I saw the link for this New York Times article,
Saying Yes to Mess at
Mental Multivitamin and after reading it I have decided to change my plans for the day. I was going to
attempt to organize and clean (an endless pursuit at my house), but now I feel validated in my squalor and will read, play Blokus with my children, finish my seed order, bake a cake, and just be me, because:
Studies are piling up that show that messy desks are the vivid signatures of people with creative, limber minds (who reap higher salaries than those with neat “office landscapes”) and that messy closet owners are probably better parents and nicer and cooler than their tidier counterparts. It’s a movement that confirms what you have known, deep down, all along: really neat people are not avatars of the good life; they are humorless and inflexible prigs, and have way too much time on their hands.
Isn't it funny how a few written words can make such a difference in perceptions. I truly like this line:
Mess has resonance, they write, which means it can vibrate beyond its own confines and connect to the larger world.
I am "connect[ing] to the larger world," so don't expect a tidy house, today.
2 comments:
Some people are not able to post comments, as usual. I got this nice one from Jove at
http://jovecanada.typepad.com/tricotomania
This is the comment I would have left:
Congratulations! I agree wholeheartedly. My view is
that mess is a problem when you can't find things or
don't have space to do things. There are too many
people who are trying to meet some arbitrary external
standard for what their house needs to look like. I
know people personally who really like a tidy,
organized house and that is great for them. But for
those of us who are not bothered by mess (except for
that gremlin with our mother's voice... or is that
just me?) and can find what we need when we need it
and can do what we need to do, that's fine.
I do occasionally feel the need to figure out what
material is supporting all the paper (I think it is
wood, I can even see a couple of square inches here
and there) but the neat freaks are usually amazed when
i can reach into that mess on my desk (I don't even do
piles) and pull out exactly what they just asked me
for.
Also, I used to have a colleague with a very neat
office who regularly lost things by filing them.
JoVE
Interesting article and I agree with Jove's view, mostly, I think. Funny thing happened here yesterday -- as you know, we have a houseful this weekend. Mr Z came into the kitchen to put a dish in the just-unloaded dishwasher and noticed a few plates and glasses in the sink. I was both surprised and irritated when he suggested instituting a fine: how about if the person failing to put a dish in the dishwasher has to pay a dollar and the person putting someone else's dish into the dishwasher receives the dollar? I clenched my teeth and said, "Just. Let. It. Go." He became very defensive. "Oh, so we should just let everything GO now?" So I marched into the living room and snatched his dirty socks off the end of the sofa (they had been there for two days) and smiled as I tossed them into the hamper. I said, "I think it's pretty typical for people to be annoyed by the messes of others while somehow managing to be completely unaware of their own."

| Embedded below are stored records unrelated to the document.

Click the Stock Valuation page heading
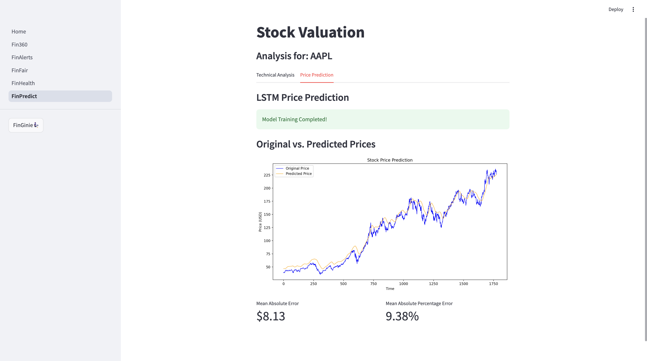The height and width of the screenshot is (361, 647). [x=310, y=32]
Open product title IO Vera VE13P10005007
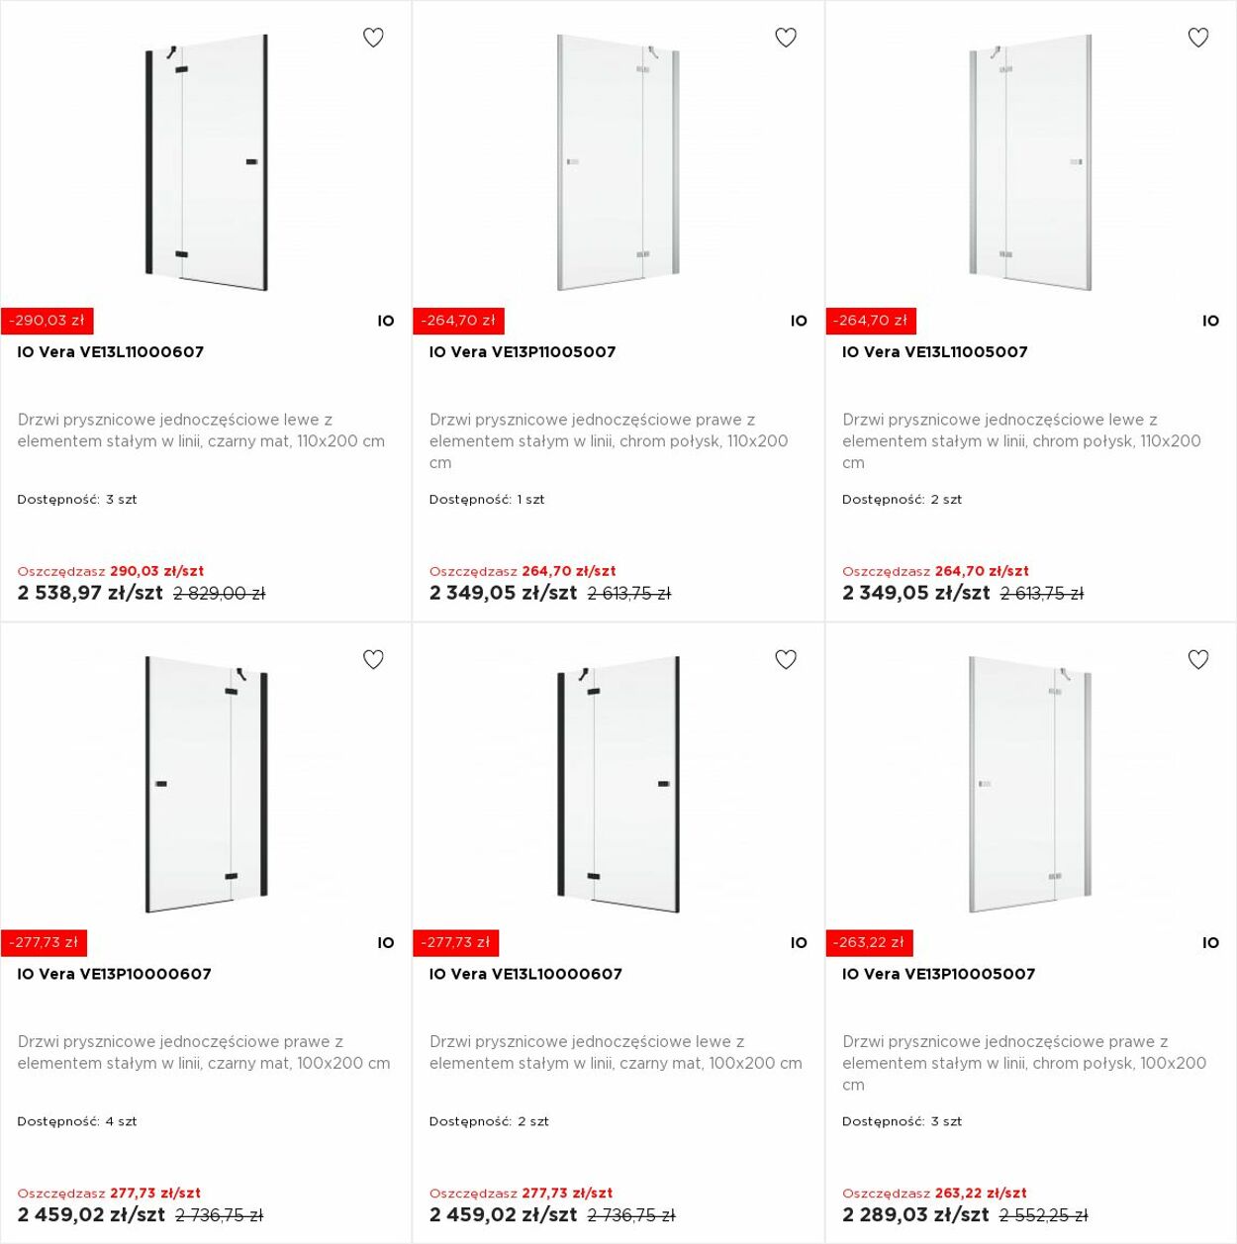 tap(938, 974)
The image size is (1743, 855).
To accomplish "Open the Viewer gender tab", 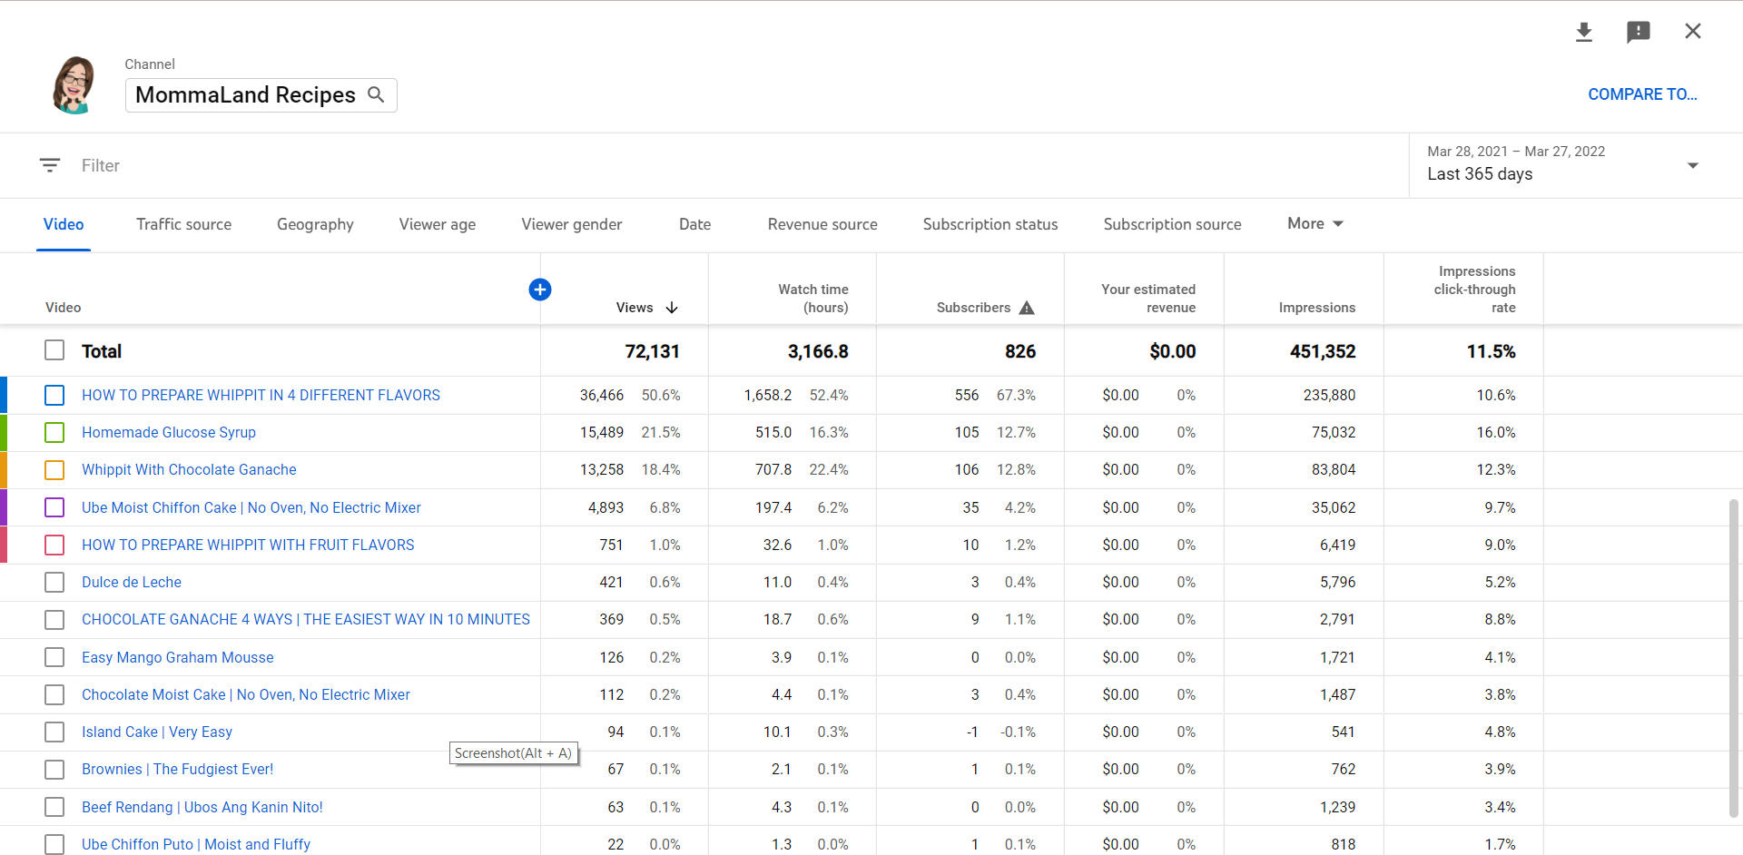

I'm a "cycler." Sometimes the cycle is a bit irregular, and there is never a day when the entire house is neat and organized. I tend not to lose things even when my workspaces seem cluttered to the untrained eye, but regardless of the clutter level in private or public spaces, other people in the house lose things, daily, even multiple times daily, and it drives me bananas -- not because I judge, but because their stress level goes through the roof and they want me to take time away from what I'm doing in order to find their lost items. These people, I think, could stand to alter their cycling.